静岡県から九州までの太平洋側では近い将来、大津波を伴うマグニチュード(M)8~9の南海トラフ地震の発生が懸念される。最も東側で起きるとされた東海地震を含め、いつ、どこで起きるか分からない。

◆予知は諦め個別判断

予知と決別した気象庁は令和元年、南海トラフの新たな防災制度として「臨時情報」の運用を開始した。予知体制は前兆現象を捉えたら首相が警戒宣言を発令し、沿岸住民を一律に避難させるものだったが、気象庁が発表する臨時情報は状況によって対応が異なり、避難するかどうかも自治体や地域が決める。

臨時情報は巨大地震について「注意」と「警戒」の2種類がある。前者は通常と異なる地殻変動やM7級の地震が震源域付近で起きた場合に出されるもので、日頃からの備えを促すだけで、避難は求めない。

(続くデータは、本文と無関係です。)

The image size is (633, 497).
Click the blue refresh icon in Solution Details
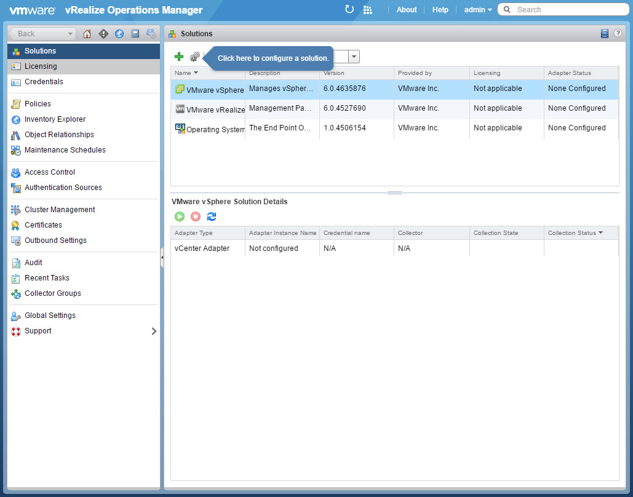212,217
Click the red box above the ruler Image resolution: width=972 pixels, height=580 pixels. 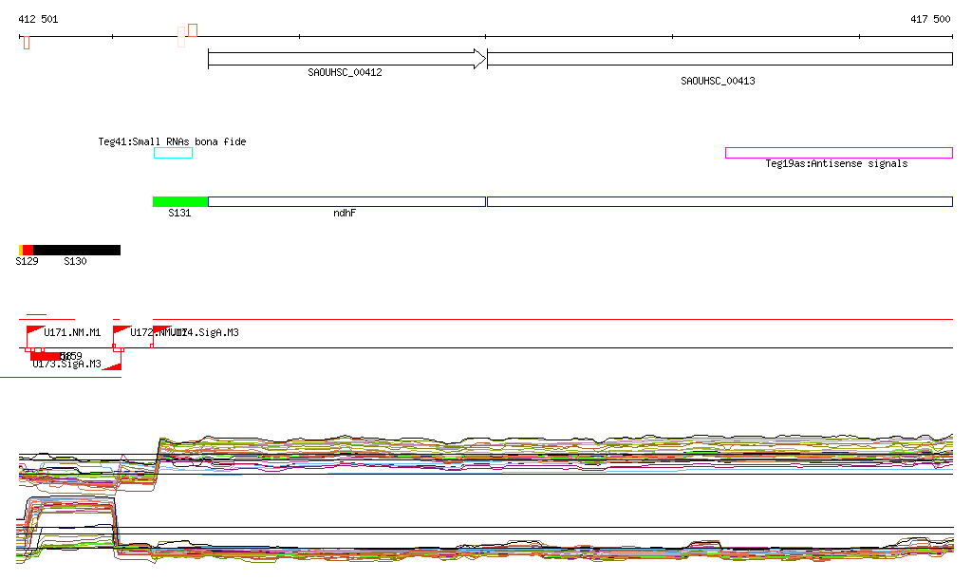(x=193, y=30)
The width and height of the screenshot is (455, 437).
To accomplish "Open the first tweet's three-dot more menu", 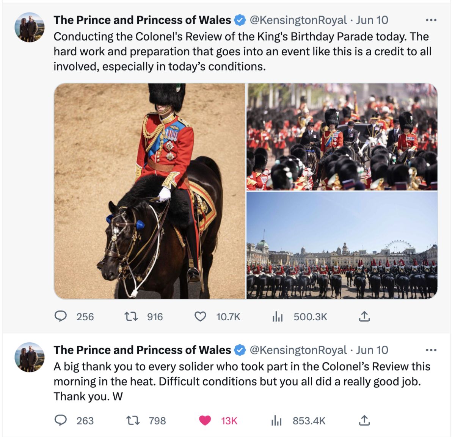I will coord(431,20).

一方、広大な震源域の東西どちらかで岩盤が壊れ、M8級の巨大地震が発生した場合は「警戒」情報が出る。これは震源域の「半割れ」と呼ばれるケースで、残り半分の地域でも巨大地震が連動して起きる可能性が高いからだ。このため津波が起きてからでは間に合わない住民には1週間、事前に避難するよう求める。ただ、連動型の地震がいつ起きるかは不明だ。

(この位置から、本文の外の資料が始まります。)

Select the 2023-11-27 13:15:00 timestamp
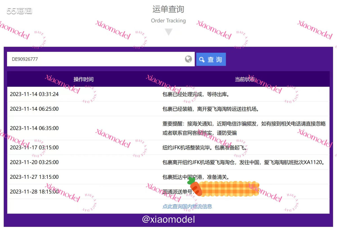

名古屋大の福和伸夫教授(地震工学)は「現在の科学の力では確度の高い情報は出せない。臨時情報は社会を混乱させないため生まれたが、情報が出たからといって地震が確実に起きるわけではなく、避難行動は社会が判断せざるを得なくなった」と指摘する。

「半割れ」のケースでは残り半分の地域でも津波警報が出て、住民は既に避難している可能性が高い。臨時情報の事前避難とは、自宅に戻らず、避難生活を1週間続けることにほかならない。